[Records from a data collection]
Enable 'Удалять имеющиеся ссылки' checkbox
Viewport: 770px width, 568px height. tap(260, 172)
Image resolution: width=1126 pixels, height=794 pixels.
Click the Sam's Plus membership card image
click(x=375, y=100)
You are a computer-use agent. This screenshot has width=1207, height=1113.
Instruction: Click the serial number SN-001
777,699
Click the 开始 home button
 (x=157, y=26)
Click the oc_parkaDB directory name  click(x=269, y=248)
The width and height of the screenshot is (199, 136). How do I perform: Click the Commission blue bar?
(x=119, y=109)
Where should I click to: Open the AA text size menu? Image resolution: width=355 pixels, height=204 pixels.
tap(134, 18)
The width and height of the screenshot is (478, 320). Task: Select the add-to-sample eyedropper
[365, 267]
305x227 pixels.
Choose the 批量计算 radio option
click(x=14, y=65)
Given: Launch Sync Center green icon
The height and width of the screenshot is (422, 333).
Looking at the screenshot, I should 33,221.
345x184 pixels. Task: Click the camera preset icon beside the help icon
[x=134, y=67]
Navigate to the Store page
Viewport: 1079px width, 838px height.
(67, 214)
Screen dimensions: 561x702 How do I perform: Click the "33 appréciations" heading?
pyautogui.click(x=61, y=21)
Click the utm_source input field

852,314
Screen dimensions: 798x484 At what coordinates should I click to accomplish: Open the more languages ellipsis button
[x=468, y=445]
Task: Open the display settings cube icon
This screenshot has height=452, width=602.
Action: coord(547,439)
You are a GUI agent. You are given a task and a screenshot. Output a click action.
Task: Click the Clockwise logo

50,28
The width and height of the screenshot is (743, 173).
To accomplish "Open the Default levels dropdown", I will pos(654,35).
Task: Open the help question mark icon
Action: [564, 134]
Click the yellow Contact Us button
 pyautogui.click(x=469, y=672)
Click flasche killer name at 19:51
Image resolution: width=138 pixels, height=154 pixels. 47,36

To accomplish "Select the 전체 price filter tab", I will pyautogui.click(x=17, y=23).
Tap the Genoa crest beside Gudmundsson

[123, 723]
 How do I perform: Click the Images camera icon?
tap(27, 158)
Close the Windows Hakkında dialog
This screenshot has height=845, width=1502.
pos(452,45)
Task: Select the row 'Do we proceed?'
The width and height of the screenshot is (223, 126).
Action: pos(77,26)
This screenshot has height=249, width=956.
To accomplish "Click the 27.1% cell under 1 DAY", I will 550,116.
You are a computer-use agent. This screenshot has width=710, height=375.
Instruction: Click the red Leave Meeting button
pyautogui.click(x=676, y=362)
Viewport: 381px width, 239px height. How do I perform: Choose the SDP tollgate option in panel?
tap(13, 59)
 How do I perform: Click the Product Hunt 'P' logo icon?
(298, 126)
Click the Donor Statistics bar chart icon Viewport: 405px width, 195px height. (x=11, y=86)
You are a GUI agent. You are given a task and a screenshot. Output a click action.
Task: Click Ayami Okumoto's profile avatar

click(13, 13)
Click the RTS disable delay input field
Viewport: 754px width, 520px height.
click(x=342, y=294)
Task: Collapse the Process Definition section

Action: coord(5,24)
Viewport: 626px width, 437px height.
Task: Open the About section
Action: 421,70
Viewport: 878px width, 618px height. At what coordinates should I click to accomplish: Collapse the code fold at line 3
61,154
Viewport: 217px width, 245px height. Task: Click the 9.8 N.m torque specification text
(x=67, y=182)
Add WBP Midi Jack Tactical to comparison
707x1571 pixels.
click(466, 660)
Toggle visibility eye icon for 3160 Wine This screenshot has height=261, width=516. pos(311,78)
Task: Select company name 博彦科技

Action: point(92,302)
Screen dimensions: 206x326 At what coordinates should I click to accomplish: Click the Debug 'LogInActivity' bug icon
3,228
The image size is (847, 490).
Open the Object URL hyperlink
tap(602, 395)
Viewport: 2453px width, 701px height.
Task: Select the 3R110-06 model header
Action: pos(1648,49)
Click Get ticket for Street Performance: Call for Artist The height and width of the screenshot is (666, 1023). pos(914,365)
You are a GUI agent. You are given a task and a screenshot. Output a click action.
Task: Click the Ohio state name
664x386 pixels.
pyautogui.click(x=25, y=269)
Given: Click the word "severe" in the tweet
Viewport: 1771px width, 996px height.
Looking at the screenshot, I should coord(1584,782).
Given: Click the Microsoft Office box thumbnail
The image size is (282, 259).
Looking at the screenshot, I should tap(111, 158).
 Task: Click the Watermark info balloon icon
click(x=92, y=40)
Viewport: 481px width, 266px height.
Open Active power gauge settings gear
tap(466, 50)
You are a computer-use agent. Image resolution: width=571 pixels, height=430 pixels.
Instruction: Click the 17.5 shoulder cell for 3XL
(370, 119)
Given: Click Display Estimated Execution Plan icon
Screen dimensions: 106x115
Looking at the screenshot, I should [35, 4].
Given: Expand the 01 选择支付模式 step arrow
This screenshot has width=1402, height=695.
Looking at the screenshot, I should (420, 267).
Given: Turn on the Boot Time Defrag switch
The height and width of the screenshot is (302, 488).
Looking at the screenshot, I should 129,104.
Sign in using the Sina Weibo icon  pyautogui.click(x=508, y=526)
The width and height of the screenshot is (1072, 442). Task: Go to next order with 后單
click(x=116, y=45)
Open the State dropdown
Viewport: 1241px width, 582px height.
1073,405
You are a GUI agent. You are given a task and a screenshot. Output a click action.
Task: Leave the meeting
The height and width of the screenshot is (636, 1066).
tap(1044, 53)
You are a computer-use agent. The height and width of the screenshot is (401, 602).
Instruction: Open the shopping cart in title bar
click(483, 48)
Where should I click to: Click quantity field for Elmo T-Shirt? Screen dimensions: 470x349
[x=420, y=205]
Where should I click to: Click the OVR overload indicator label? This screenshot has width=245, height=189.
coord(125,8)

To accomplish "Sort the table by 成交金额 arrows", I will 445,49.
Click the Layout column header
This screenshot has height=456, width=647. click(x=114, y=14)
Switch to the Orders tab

- **PROBLEM DETAILS**: Repeat back the data above, exact to the last character.

- **TASK OUTPUT**:
Enable 'Удалять имеющиеся ссылки' checkbox
Viewport: 770px width, 568px height. tap(260, 172)
Image resolution: width=1126 pixels, height=794 pixels.
Click the Sam's Plus membership card image
click(x=375, y=100)
You are a computer-use agent. This screenshot has width=1207, height=1113.
Instruction: Click the serial number SN-001
777,699
Click the 开始 home button
 (x=157, y=26)
Click the oc_parkaDB directory name  click(x=269, y=248)
The width and height of the screenshot is (199, 136). How do I perform: Click the Commission blue bar?
(x=119, y=109)
Where should I click to: Open the AA text size menu? Image resolution: width=355 pixels, height=204 pixels.
tap(134, 18)
The width and height of the screenshot is (478, 320). Task: Select the add-to-sample eyedropper
[365, 267]
305x227 pixels.
Choose the 批量计算 radio option
click(x=14, y=65)
Given: Launch Sync Center green icon
The height and width of the screenshot is (422, 333).
Looking at the screenshot, I should 33,221.
345x184 pixels. Task: Click the camera preset icon beside the help icon
[x=134, y=67]
Navigate to the Store page
Viewport: 1079px width, 838px height.
(67, 214)
Screen dimensions: 561x702 How do I perform: Click the "33 appréciations" heading?
pyautogui.click(x=61, y=21)
Click the utm_source input field

852,314
Screen dimensions: 798x484 At what coordinates should I click to accomplish: Open the more languages ellipsis button
[x=468, y=445]
Task: Open the display settings cube icon
This screenshot has height=452, width=602.
Action: coord(547,439)
You are a GUI agent. You are given a task and a screenshot. Output a click action.
Task: Click the Clockwise logo

50,28
The width and height of the screenshot is (743, 173).
To accomplish "Open the Default levels dropdown", I will pos(654,35).
Task: Open the help question mark icon
Action: [564, 134]
Click the yellow Contact Us button
 pyautogui.click(x=469, y=672)
Click flasche killer name at 19:51
Image resolution: width=138 pixels, height=154 pixels. 47,36

To accomplish "Select the 전체 price filter tab", I will pyautogui.click(x=17, y=23).
Tap the Genoa crest beside Gudmundsson

[123, 723]
 How do I perform: Click the Images camera icon?
tap(27, 158)
Close the Windows Hakkında dialog
This screenshot has height=845, width=1502.
pos(452,45)
Task: Select the row 'Do we proceed?'
The width and height of the screenshot is (223, 126).
Action: pos(77,26)
This screenshot has height=249, width=956.
To accomplish "Click the 27.1% cell under 1 DAY", I will 550,116.
You are a computer-use agent. This screenshot has width=710, height=375.
Instruction: Click the red Leave Meeting button
pyautogui.click(x=676, y=362)
Viewport: 381px width, 239px height. How do I perform: Choose the SDP tollgate option in panel?
tap(13, 59)
 How do I perform: Click the Product Hunt 'P' logo icon?
(298, 126)
Click the Donor Statistics bar chart icon Viewport: 405px width, 195px height. (x=11, y=86)
You are a GUI agent. You are given a task and a screenshot. Output a click action.
Task: Click Ayami Okumoto's profile avatar

click(13, 13)
Click the RTS disable delay input field
Viewport: 754px width, 520px height.
click(x=342, y=294)
Task: Collapse the Process Definition section

Action: coord(5,24)
Viewport: 626px width, 437px height.
Task: Open the About section
Action: 421,70
Viewport: 878px width, 618px height. At what coordinates should I click to accomplish: Collapse the code fold at line 3
61,154
Viewport: 217px width, 245px height. Task: Click the 9.8 N.m torque specification text
(x=67, y=182)
Add WBP Midi Jack Tactical to comparison
707x1571 pixels.
click(466, 660)
Toggle visibility eye icon for 3160 Wine This screenshot has height=261, width=516. pos(311,78)
Task: Select company name 博彦科技

Action: point(92,302)
Screen dimensions: 206x326 At what coordinates should I click to accomplish: Click the Debug 'LogInActivity' bug icon
3,228
The image size is (847, 490).
Open the Object URL hyperlink
tap(602, 395)
Viewport: 2453px width, 701px height.
Task: Select the 3R110-06 model header
Action: pos(1648,49)
Click Get ticket for Street Performance: Call for Artist The height and width of the screenshot is (666, 1023). pos(914,365)
You are a GUI agent. You are given a task and a screenshot. Output a click action.
Task: Click the Ohio state name
664x386 pixels.
pyautogui.click(x=25, y=269)
Given: Click the word "severe" in the tweet
Viewport: 1771px width, 996px height.
Looking at the screenshot, I should coord(1584,782).
Given: Click the Microsoft Office box thumbnail
The image size is (282, 259).
Looking at the screenshot, I should tap(111, 158).
 Task: Click the Watermark info balloon icon
click(x=92, y=40)
Viewport: 481px width, 266px height.
Open Active power gauge settings gear
tap(466, 50)
You are a computer-use agent. Image resolution: width=571 pixels, height=430 pixels.
Instruction: Click the 17.5 shoulder cell for 3XL
(370, 119)
Given: Click Display Estimated Execution Plan icon
Screen dimensions: 106x115
Looking at the screenshot, I should [35, 4].
Given: Expand the 01 选择支付模式 step arrow
This screenshot has width=1402, height=695.
Looking at the screenshot, I should (420, 267).
Given: Turn on the Boot Time Defrag switch
The height and width of the screenshot is (302, 488).
Looking at the screenshot, I should 129,104.
Sign in using the Sina Weibo icon  pyautogui.click(x=508, y=526)
The width and height of the screenshot is (1072, 442). Task: Go to next order with 后單
click(x=116, y=45)
Open the State dropdown
Viewport: 1241px width, 582px height.
1073,405
You are a GUI agent. You are given a task and a screenshot. Output a click action.
Task: Leave the meeting
The height and width of the screenshot is (636, 1066).
tap(1044, 53)
You are a computer-use agent. The height and width of the screenshot is (401, 602).
Instruction: Open the shopping cart in title bar
click(483, 48)
Where should I click to: Click quantity field for Elmo T-Shirt? Screen dimensions: 470x349
[x=420, y=205]
Where should I click to: Click the OVR overload indicator label? This screenshot has width=245, height=189.
coord(125,8)

To accomplish "Sort the table by 成交金额 arrows", I will 445,49.
Click the Layout column header
This screenshot has height=456, width=647. click(x=114, y=14)
Switch to the Orders tab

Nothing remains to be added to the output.